Decision Date14 May 1990
Docket NumberNo. 890281,890281
Citation455 N.W.2d 580
PartiesRoger THOMPSON and Phyllis Thompson, Plaintiffs and Appellees, v. William GOETZ, Defendant and Appellant. Civ.
CourtNorth Dakota Supreme Court

Wheeler Wolf, Bismarck, for plaintiffs and appellees; argued by William D. Schmidt.

James L. Norris (argued), Bismarck, for defendant and appellant.

ERICKSTAD, Chief Justice.

William Goetz appeals from an order denying his Rule 60(b), N.D.R.Civ.P., motion to vacate a default judgment granted in favor of Roger and Phyllis Thompson. We treat the appeal as a petition for exercise of our supervisory jurisdiction, grant the supervisory writ, and direct the district court to vacate the default judgment.

Goetz served as the Thompsons' lawyer for a number of years, assisting them with legal matters pertaining to their business and farming operations as well as their personal affairs. On November 10, 1988, the Thompsons brought a lawsuit against Goetz.

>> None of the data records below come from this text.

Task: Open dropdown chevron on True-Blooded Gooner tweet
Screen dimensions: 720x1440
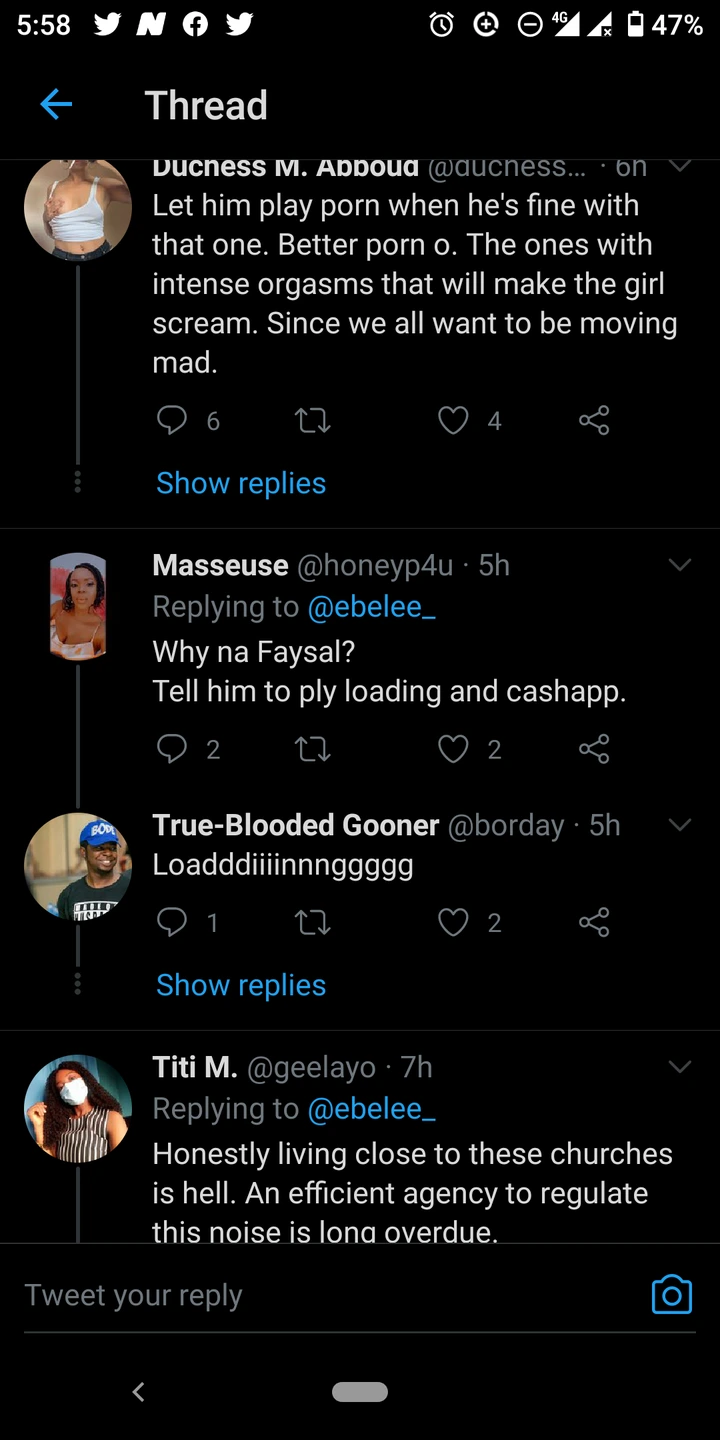Action: [679, 825]
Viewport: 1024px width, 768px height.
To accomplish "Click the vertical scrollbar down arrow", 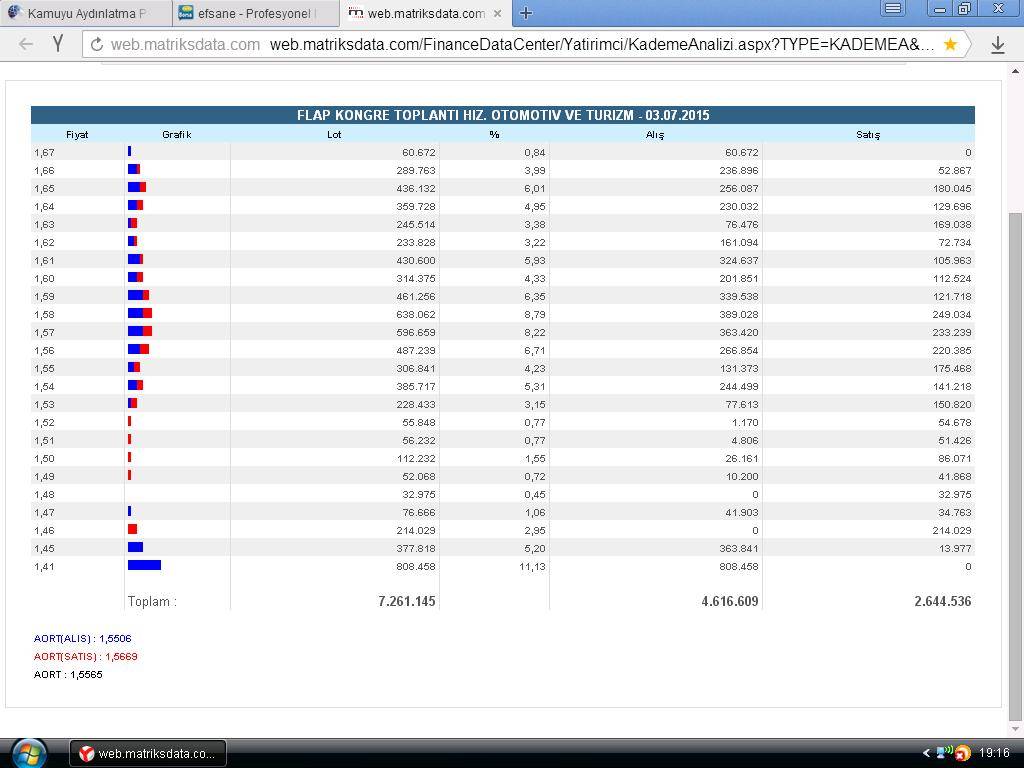I will pos(1016,727).
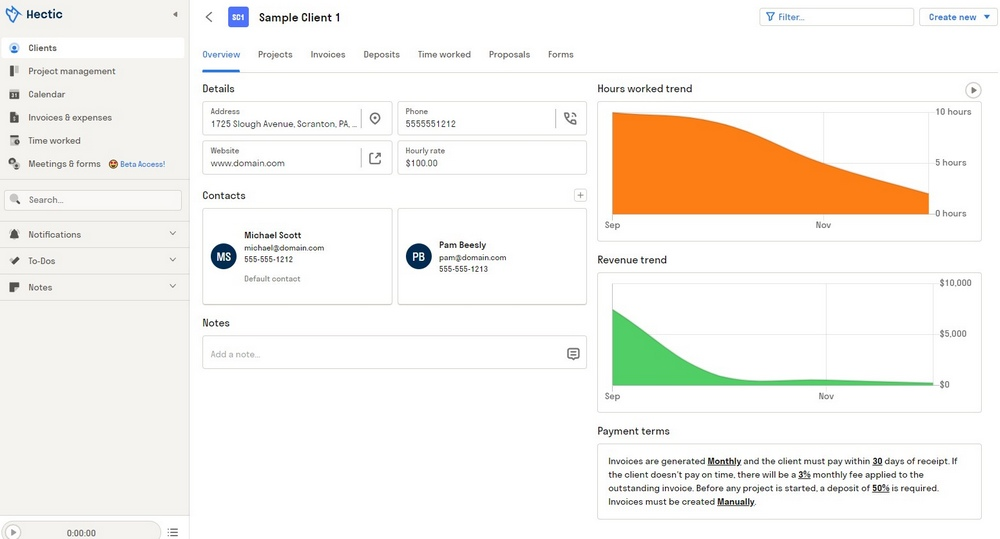Add a new contact with plus icon
Image resolution: width=1000 pixels, height=539 pixels.
pyautogui.click(x=580, y=195)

Count I of the complaint seeks $390,000 in damages for legal malpractice. The Thompsons allege that between 1985 and 1987, Goetz represented them in an action brought against them by the First National Bank of Hettinger [Bank] to foreclose real estate and chattel mortgages the Bank had on their land, cattle, and machinery. The Thompsons allege that Goetz agreed to process an application for Small Business Administration [SBA] disaster program benefits and that those benefits were to be used to refinance their loans from the Bank. According to the Thompsons, after their application was initially denied by the SBA, Goetz agreed to appeal that decision for them but failed to do so. The Thompsons allege that "[a]s a direct and proximate result of [Goetz's] failure to process the appeal with regard to [their] application for SBA disaster benefits, [they] have been damaged to the extent that they are no longer eligible for consideration for said program in an amount equal to the application amount of $390,000."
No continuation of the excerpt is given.